Kettlebells offer a fun, full-body supplement to cardio

December 19, 2013

There are not many pieces of equipment as small as a kettlebell that can deliver quite the caliber of a full-body workout.

Kettlebells are cannon-ball shaped spheres made of iron with a handle attached that can provide an excellent source of cross training for people who love cardio workouts on their home treadmills and stationary bikes. However, a common misconception is that kettlebell workouts are reserved for bodybuilding men trying to seriously bulk up.

The truth is that kettlebell workouts are a great option for all people interested in fitness. Strength training is crucial for anyone who runs on a True PS100 Home Treadmill or a True PS300 Home Elliptical Trainer because strong leg muscles give you more power and a strong core helps you maintain excellent posture and avoid injury.

When it comes to designing an in-house gym, cardio machines are home fitness equipment staples, but you may not want to crowd the space with bulky weight machines. Instead, invest in kettlebells in different weight sizes. You’ll increase the variety of exercises you can do without taking up too much space.

“If you only have 30 minutes a day to commit to exercise, the kettlebell is an all-in-one, hand-held gym,” Steve Cotter, founder and director of the International Kettlebell and Fitness Federation, told Reuters.

Cotter also noted that incremental progression is the key to successful kettlebell training, so it’s best to start off with lighter weights and focus on a couple of basic moves, then add in heavier bells and more challenging exercises over time.
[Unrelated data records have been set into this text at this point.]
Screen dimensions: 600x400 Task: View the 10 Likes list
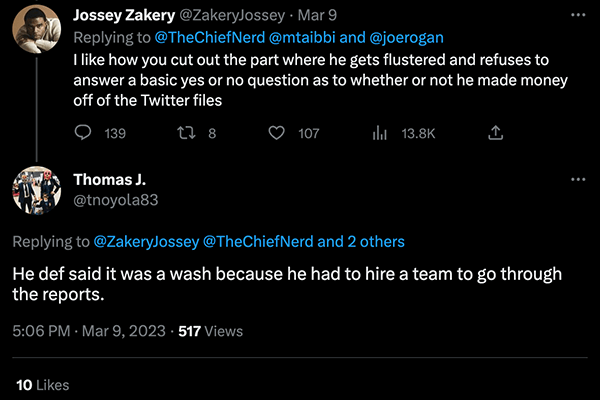[42, 384]
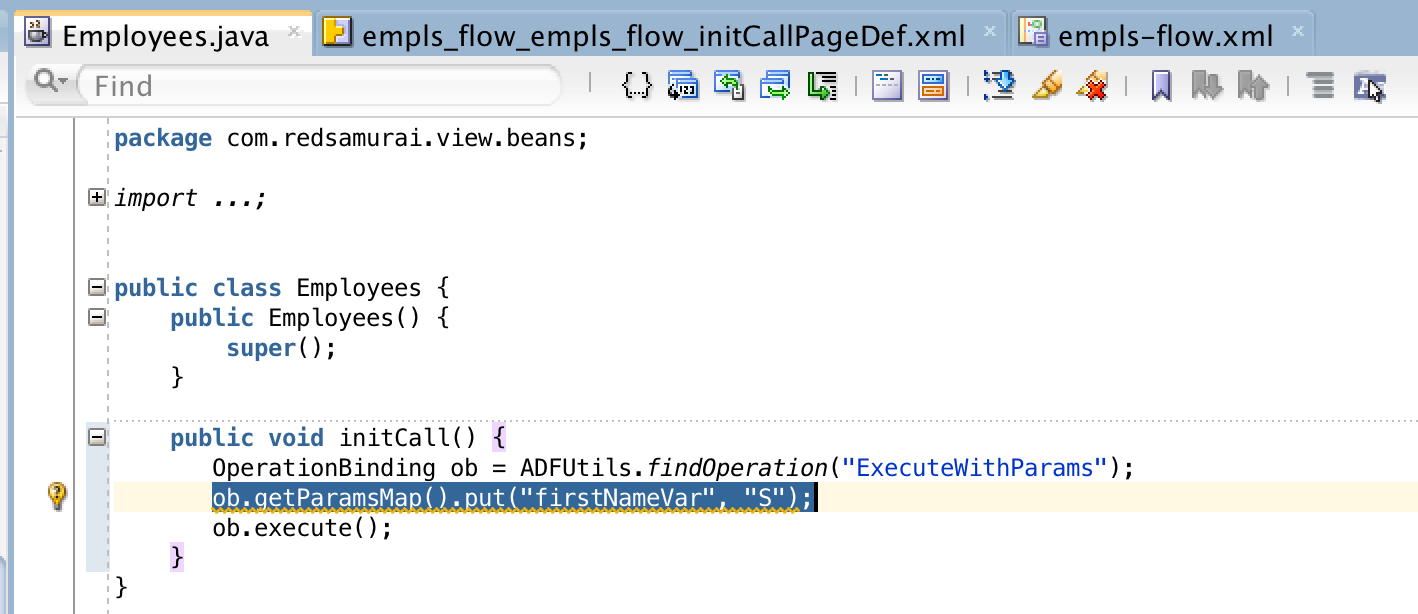Open the Find search options dropdown
The image size is (1418, 614).
coord(47,86)
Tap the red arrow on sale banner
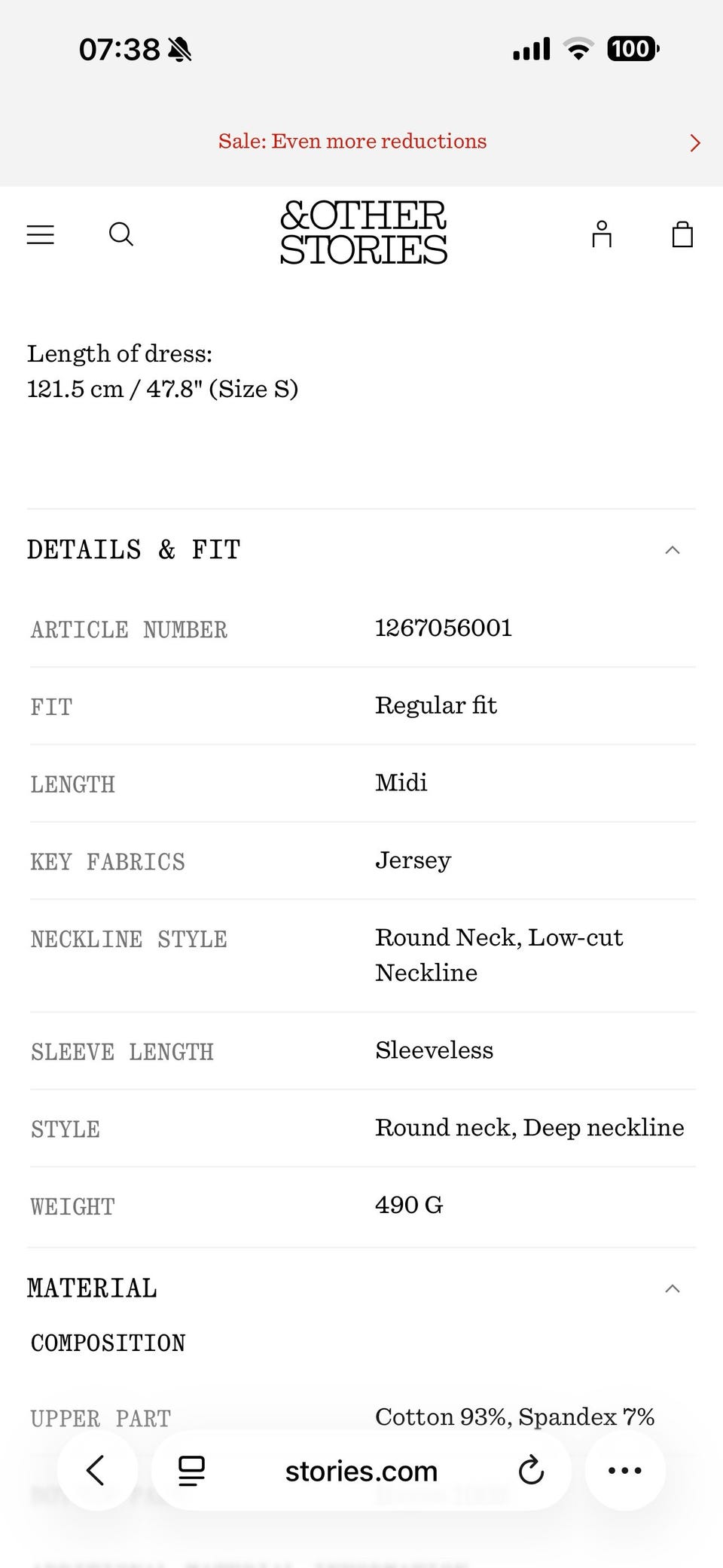The width and height of the screenshot is (723, 1568). click(694, 142)
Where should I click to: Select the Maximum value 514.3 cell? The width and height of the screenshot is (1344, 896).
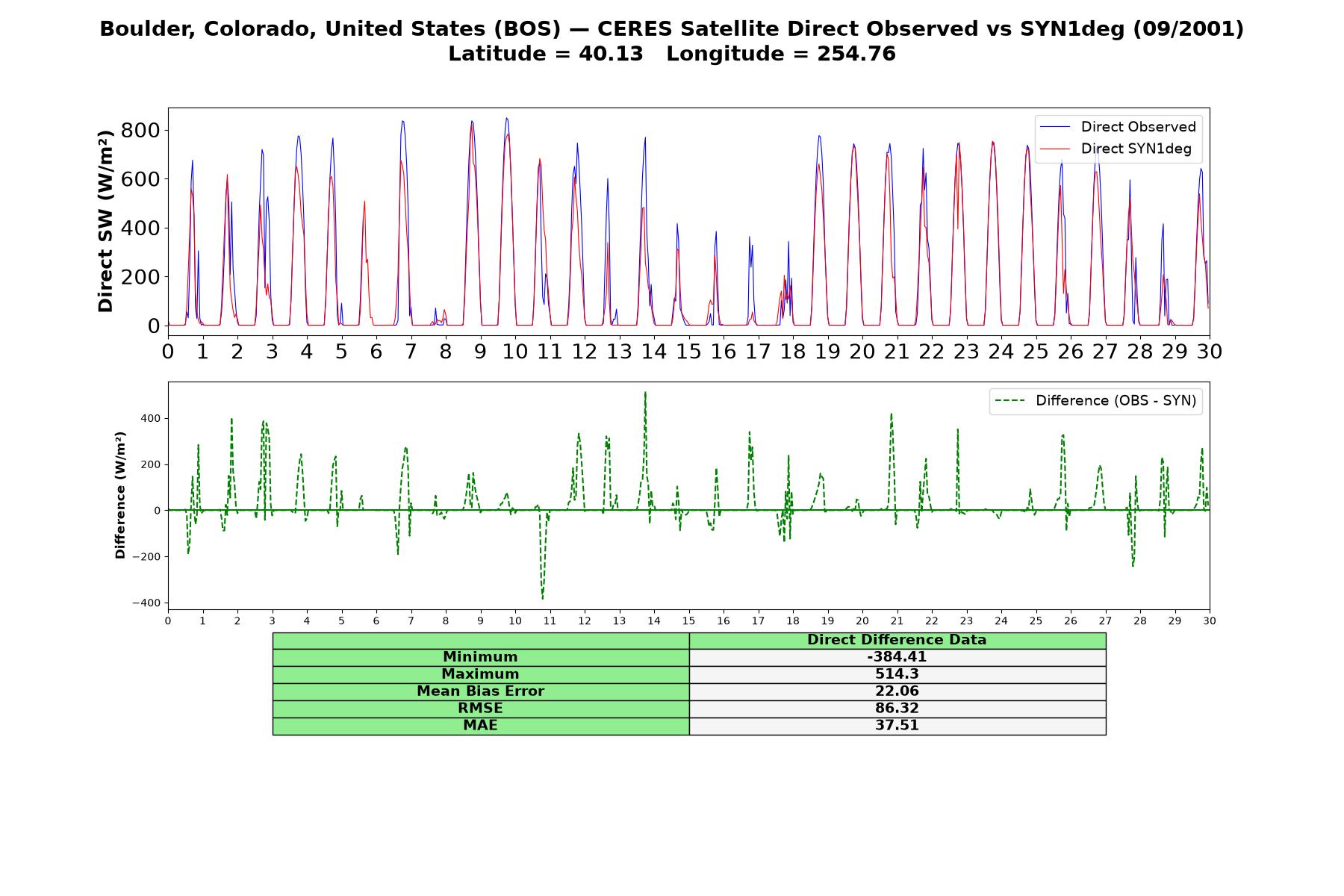pyautogui.click(x=897, y=674)
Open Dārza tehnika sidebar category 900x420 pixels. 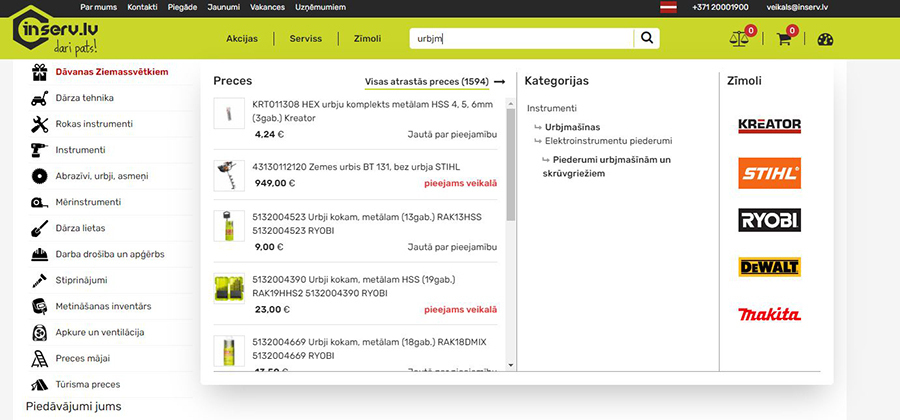(84, 98)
During a kettlebell workout, you’re constantly in motion, requiring the use of muscles throughout the body, from head-to-toe. Even if you’re focusing on one specific muscle group, the rest are working to stabilize and control the movements, which is why you can get an efficient workout in in a shorter time period. That’s especially important for busy people who don’t always feel they have a lot of time to devote to exercise, but still want results.

Basic kettlebell exercises to improve cardio workouts
Two-handed kettlebell swing:
Stand with your feet hip-distance apart, holding the kettlebell in front of you with both hands. Lower down into a squat position, keeping your core muscles tight and chest lifted. Push back up and swing the kettlebell up to shoulder height while maintaining a slight bend in the elbows, then return to the starting position. Repeat for three sets of eight to 10 reps. This exercise works the core, arm, quad and calf muscles.

Goblet squat: Stand with feet a little wider than hip-distance apart, toes slightly turned out while holding the kettlebell at chest level with bent elbows. Lower into a squat like you’re sitting back onto a chair, keeping your chest upright and core tight. Think about trying to bring your elbows down to your knees (or as close as you can). Pause momentarily at the bottom of your squat, then push back up to the starting position. Repeat for three sets of 10 to 12 reps. This exercise works the quads, calves and core muscles.

Kettlebell deadlift: Stand with feet hip​-distance apart, hold the kettlebell in both hands like you did for the swing. Squeeze your core and glute muscles tight, stick your butt out and with a flat back, lower the kettlebell toward the floor until your hips are hinged at about 90 degrees. Keeping your back flat and your core and glute muscles tight, raise back up to the starting position. Repeat for three sets of eight to 10 reps. This exercise works the hamstrings, glutes and core muscles.